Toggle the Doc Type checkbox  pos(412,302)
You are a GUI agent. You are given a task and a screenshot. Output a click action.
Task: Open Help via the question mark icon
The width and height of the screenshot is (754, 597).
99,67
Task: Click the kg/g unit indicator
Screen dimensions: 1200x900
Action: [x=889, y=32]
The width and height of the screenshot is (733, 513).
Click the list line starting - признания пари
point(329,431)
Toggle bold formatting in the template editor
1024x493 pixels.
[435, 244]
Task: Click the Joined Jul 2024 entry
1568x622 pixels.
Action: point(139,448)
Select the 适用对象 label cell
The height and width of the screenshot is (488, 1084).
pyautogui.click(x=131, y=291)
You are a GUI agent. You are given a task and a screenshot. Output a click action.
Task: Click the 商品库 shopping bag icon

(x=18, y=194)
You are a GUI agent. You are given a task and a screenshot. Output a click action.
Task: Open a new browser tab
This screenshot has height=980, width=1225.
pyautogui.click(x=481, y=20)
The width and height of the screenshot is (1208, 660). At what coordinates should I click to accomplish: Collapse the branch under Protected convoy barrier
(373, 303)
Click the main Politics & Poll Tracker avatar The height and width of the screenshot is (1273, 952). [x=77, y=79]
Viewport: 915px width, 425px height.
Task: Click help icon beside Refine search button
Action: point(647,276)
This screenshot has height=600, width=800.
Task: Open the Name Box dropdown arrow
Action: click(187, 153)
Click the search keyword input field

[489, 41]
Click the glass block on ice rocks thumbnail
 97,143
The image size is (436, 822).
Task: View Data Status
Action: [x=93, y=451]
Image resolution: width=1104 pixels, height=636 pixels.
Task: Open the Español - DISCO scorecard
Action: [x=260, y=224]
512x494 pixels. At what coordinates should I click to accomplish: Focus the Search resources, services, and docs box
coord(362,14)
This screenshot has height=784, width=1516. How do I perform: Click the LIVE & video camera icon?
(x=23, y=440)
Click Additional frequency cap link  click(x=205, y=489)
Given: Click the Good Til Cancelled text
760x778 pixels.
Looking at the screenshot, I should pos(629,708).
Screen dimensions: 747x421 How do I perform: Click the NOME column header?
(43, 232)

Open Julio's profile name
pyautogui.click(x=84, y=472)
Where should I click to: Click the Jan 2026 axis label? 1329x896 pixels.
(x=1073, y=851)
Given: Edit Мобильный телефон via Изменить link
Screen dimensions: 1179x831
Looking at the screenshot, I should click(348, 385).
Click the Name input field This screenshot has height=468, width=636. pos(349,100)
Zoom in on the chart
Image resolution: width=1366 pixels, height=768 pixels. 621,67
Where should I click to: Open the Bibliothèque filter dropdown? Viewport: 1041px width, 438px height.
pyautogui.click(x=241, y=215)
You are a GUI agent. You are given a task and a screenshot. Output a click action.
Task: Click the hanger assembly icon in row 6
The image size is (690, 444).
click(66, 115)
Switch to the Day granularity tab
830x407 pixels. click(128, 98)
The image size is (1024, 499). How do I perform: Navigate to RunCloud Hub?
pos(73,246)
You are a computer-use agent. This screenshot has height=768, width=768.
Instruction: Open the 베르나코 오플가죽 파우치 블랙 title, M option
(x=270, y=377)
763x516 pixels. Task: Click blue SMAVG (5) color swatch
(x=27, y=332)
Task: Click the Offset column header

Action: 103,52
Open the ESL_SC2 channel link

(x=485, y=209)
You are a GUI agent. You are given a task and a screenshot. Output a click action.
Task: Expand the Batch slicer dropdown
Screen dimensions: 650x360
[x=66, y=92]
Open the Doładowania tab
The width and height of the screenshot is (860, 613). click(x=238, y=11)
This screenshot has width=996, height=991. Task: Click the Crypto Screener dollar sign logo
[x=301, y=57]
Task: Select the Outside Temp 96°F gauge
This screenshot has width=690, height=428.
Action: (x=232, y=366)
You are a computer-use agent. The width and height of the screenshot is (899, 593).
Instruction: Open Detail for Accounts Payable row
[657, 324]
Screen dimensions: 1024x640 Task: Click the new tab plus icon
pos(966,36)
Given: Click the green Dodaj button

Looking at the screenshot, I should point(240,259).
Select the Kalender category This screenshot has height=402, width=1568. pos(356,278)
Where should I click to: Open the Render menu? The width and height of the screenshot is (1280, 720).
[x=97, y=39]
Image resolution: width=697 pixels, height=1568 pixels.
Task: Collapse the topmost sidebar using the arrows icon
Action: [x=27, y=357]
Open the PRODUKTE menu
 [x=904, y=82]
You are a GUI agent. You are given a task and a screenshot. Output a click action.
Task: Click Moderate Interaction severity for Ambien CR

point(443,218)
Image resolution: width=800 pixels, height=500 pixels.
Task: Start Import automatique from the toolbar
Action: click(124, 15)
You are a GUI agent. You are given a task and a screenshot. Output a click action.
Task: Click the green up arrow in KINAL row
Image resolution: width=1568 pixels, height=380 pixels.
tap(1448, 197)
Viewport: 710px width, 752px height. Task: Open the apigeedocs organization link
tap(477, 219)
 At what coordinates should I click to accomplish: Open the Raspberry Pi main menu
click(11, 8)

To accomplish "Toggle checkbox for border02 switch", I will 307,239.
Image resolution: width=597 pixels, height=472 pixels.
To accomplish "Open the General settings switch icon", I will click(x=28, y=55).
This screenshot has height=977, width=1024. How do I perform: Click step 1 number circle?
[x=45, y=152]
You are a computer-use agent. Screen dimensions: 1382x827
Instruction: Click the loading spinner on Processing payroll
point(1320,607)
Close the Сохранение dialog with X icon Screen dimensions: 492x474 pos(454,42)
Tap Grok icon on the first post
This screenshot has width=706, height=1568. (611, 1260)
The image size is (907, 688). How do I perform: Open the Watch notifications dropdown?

........

*AIM OF THE EXERCISE*. Lines holding "will": please count them in the data above and reply with the number alone.

*ANSWER AREA*. 2